Dalhousie University is an important component of a university-government-industry cluster focused on oceans industry and research, located in Halifax and the adjacent city of Dartmouth. The cluster is Canada’s third largest oceans industry cluster (after Vancouver and Victoria) and the largest on Canada’s Atlantic Coast. It is also a major center for ocean research and development. For example, the Bedford Institute of Oceanography is the home of 500 ocean scientists, engineers, technicians, natural resource managers and support staff. It conducts research on a wide range of topics including ocean modeling, impacts of climate change, environmental protection, fisheries and natural resource management. Defence Research Development Canada Atlantic has 240 staff and undertakes defence related research on topics such as underwater sensing and detection, modelling and simulation, and naval platform design.

Environment Canada is a large government department employing about 6000 people nationally with an annual budget of over half a billion dollars. About 60% of its workforce and 80% of its budget is devoted to science and technology. Its mandate includes forecasting weather and environmental change. It has close ties with Dalhousie University which provides office space for a number of its employees in the Department of Oceanography. Joint research activities include storm surge and flood forecasting, flood risk assessment, and more recently, coupled atmosphere-ocean modeling and data assimilation.

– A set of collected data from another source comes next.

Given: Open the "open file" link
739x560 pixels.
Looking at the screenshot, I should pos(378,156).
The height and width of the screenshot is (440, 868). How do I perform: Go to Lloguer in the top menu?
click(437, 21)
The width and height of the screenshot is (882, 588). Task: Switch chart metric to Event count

Dalhousie University was the lead institution for, the recently ended, pan-Canadian research network called Global Ocean Atmosphere Prediction and Predictability. The GOAPP network brought together ocean and atmospheric researchers from across Canada to improve forecasts of the ocean and atmosphere on time scales from days to decades and spatial scales of tens to tens of thousands of kilometers. The network had 18 senior co-investigators from 10 Canadian universities and supported approximately 40 graduate students, postdoctoral fellows, research associates and technicians. The LRF Chair is building on the research accomplishments of the GOAPP network which finished in December 2010.

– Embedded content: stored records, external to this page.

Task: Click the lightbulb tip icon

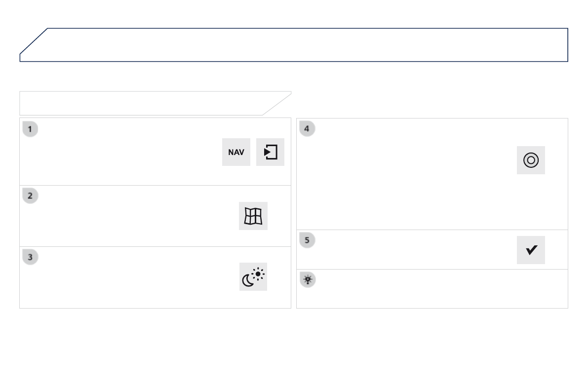Action: point(308,280)
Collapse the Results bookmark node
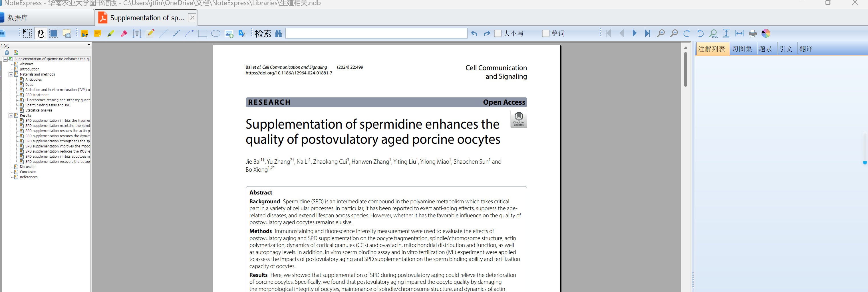Screen dimensions: 868x292 pyautogui.click(x=11, y=116)
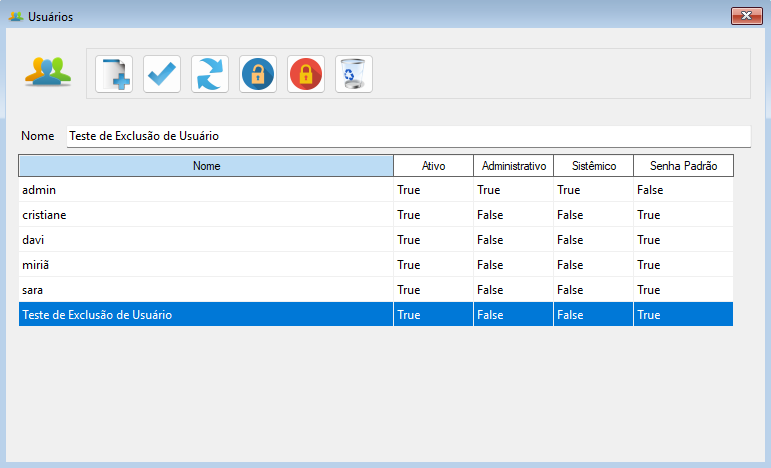Select the admin user row
771x468 pixels.
coord(206,190)
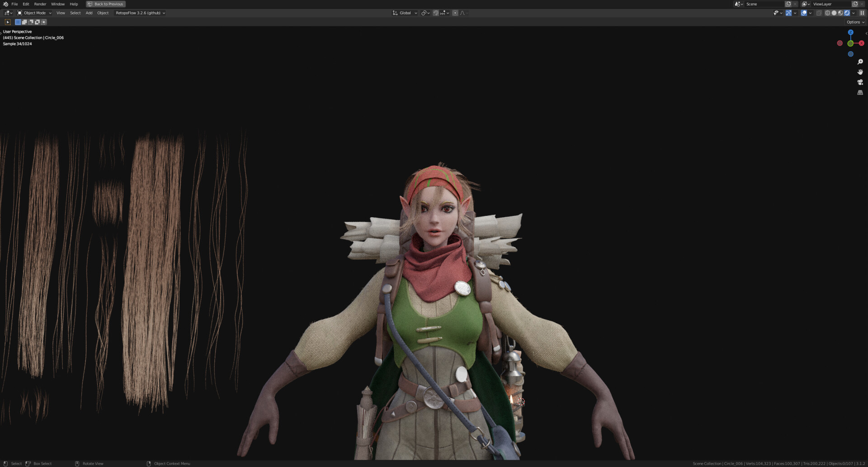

Dalhousie is currently making major investments in oceans-related research. It is spearheading the founding and housing of a new Marine Research Institute as a jointly-owned, non-profit corporation with Environment Canada, Department of Fisheries and Oceans, the National Research Council and Natural Resources Canada. The Institute will bring together multi-disciplinary, multi-sectoral teams to address marine research "grand challenges", including the most important environmental topics of the day, such as prediction of change in the ocean and atmosphere (weather and climate), marine conservation and marine resource management. The direct involvement of the private sector in the Institute will lead to the development and commercialization of new technologies. Recently Dalhousie passed to the second phase of a competition for a new, $10 million Canada Excellence Research Chair in Ocean Science and Technology. (Following a first phase, 40 proposals were invited to compete in a competition for 20 CERC.) In support of this proposal, Dalhousie University has committed to hiring six new faculty members. The CERC’s research program will be directly relevant to that of the LRF Chair (e.g., areas of overlap include coupled modelling, data assimilation, and climate change).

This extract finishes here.